The Government auditing has been one of the most important mechanisms used across the world to monitor the way in which taxpayers’ money is spent. Traditionally, it has been focused on the economy, effectiveness and efficiency of government actuations and operations.

Nowadays, as a consequence of the digital revolution, there has been a change in the way in which the government and the citizens interact. The Information and Communication Technologies (ICTs) have been used to improve services deployment and covering, and even have been used to offer online transactions to citizens.

According to Organization of American States -OAS-, this application of ICTs to government functions and procedures with the purpose of increasing efficiency, transparency and citizen participation, is called e-government. Obviously, this new approach impacts the traditional way in which government has operated, and therefore also has an impact on government auditing.
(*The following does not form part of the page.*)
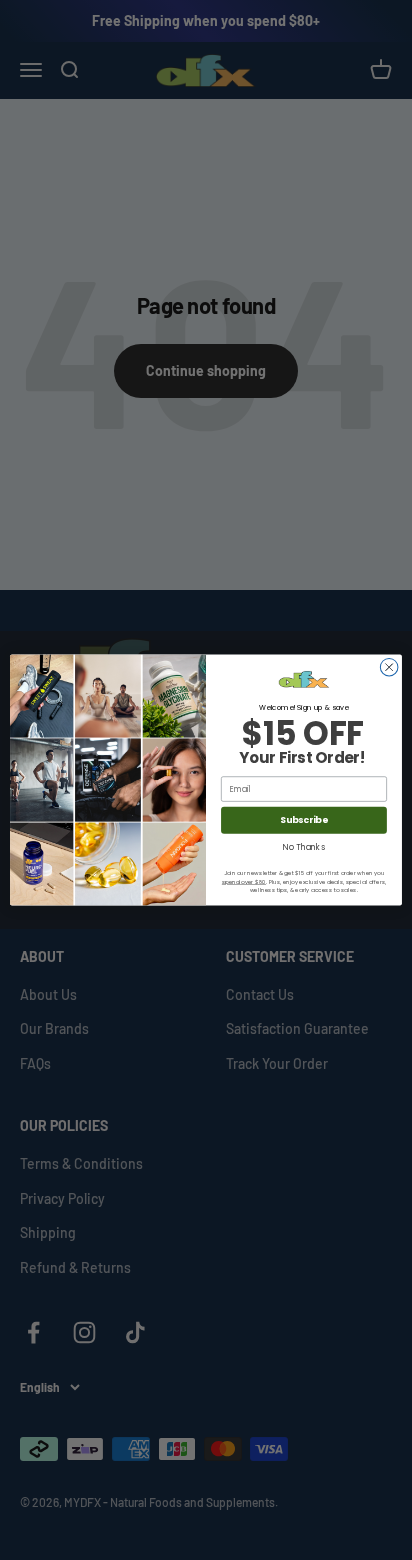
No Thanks (303, 846)
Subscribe (304, 820)
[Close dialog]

It is neither effective nor efficient if government spends taxpayers’ money to implement online services that are not available when citizens need them, nor when the services are scarcely used because the citizens do not trust them. One way to evaluate effectiveness and efficiency of government actuations in e-government environment is to control that government online services will be accessible to users during planned hours of operations, and they are also reliable enough to make citizens want to use them.
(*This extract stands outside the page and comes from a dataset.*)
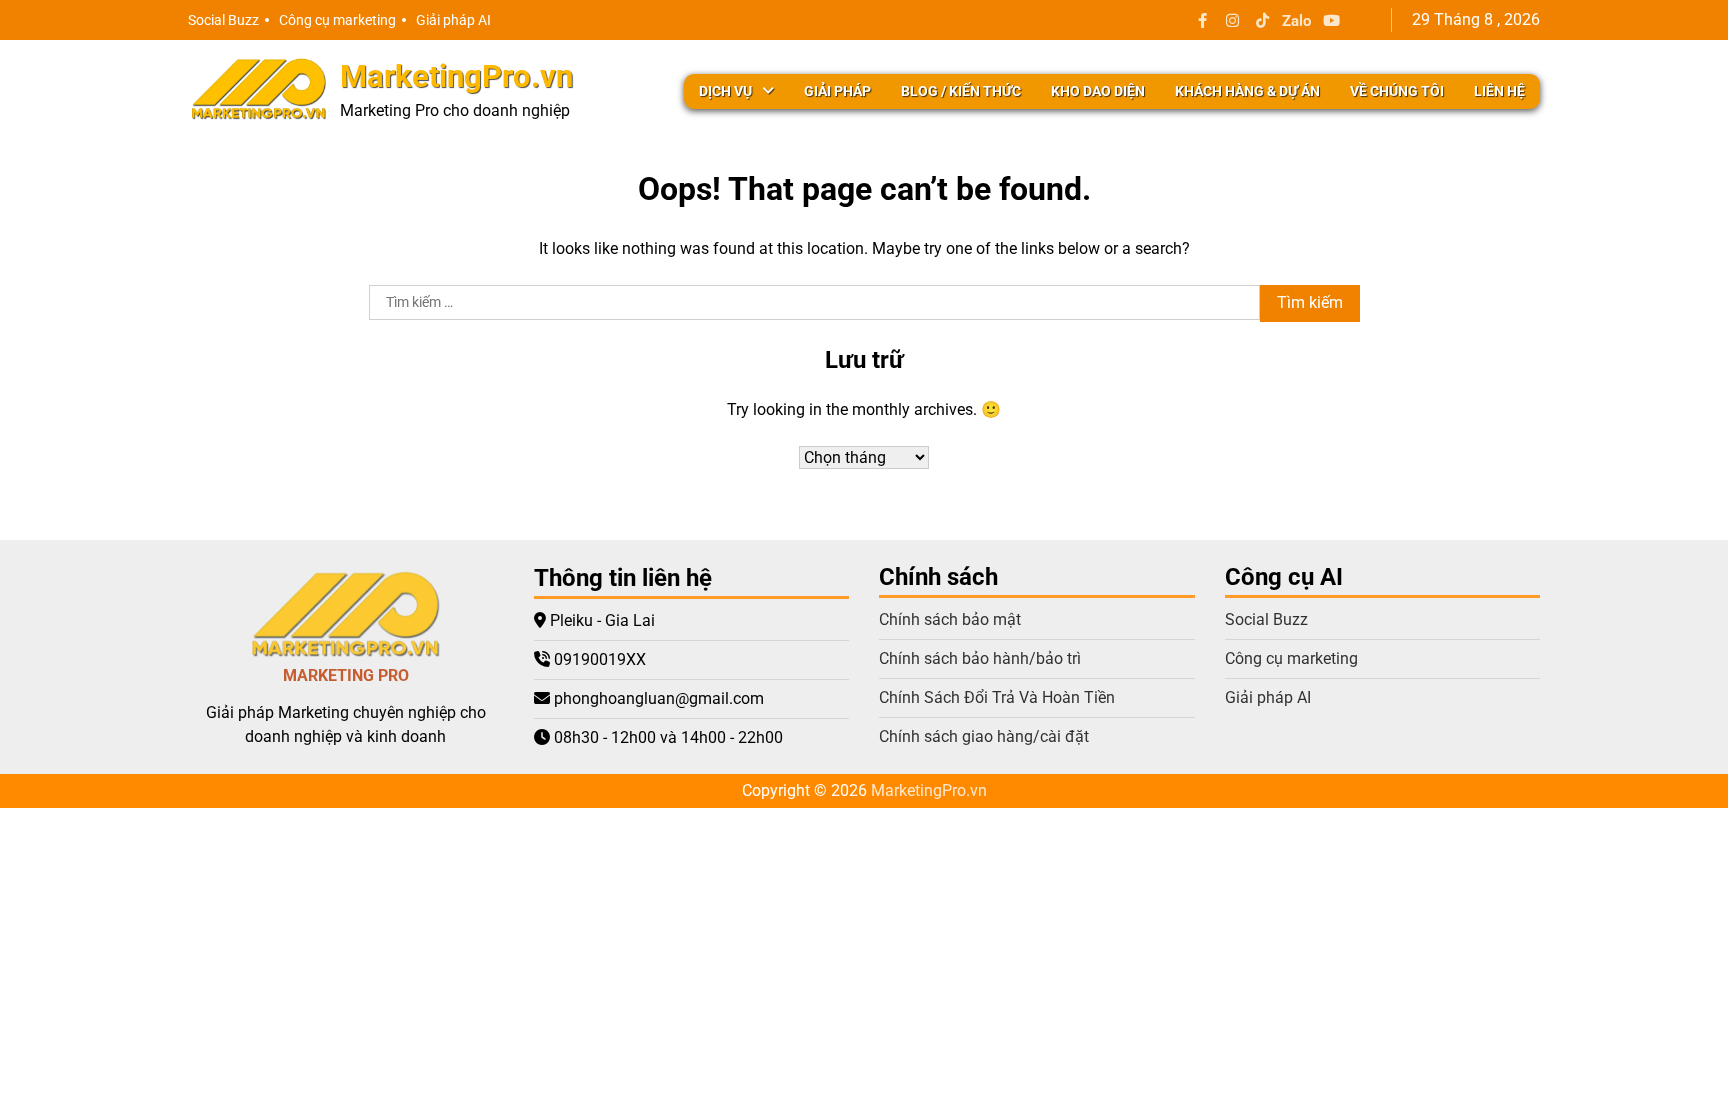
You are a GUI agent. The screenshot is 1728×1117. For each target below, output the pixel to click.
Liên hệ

One of the most widely accepted practices used to obtain an acceptable level of service reliability and availability regarding online services, is to perform an adequate Information Security Risk Management (ISRM). As a result, it is reasonable that government auditors look for evidences from an appropriate ISRM on government online services, and not only in the financial information systems.

The regular application of government auditing has promoted beneficial changes for the audited matter. Because of the rigorous control applied by the auditors on government financial operations over the years, the government functionaries are very diligent about executing these operations with great care. The regular application of government auditing on ISRM could also promote beneficial changes, like a more careful design, implementation and operation of online services.

The findings derived from auditing normally generates improvement actions, which the government agencies and functionaries are responsible for implementing. In this way, giving more importance to ISRM with respect to government auditing could help to improve the security of online services, and also the cybersecurity mindset of government functionaries and agencies. In addition, it is reasonable to think that more secure government online services, will increase citizens’ confidence in e-government and their use of government online services.

This article first appeared in the second issue of the Global Cyber Expertise Magazine – November 2016.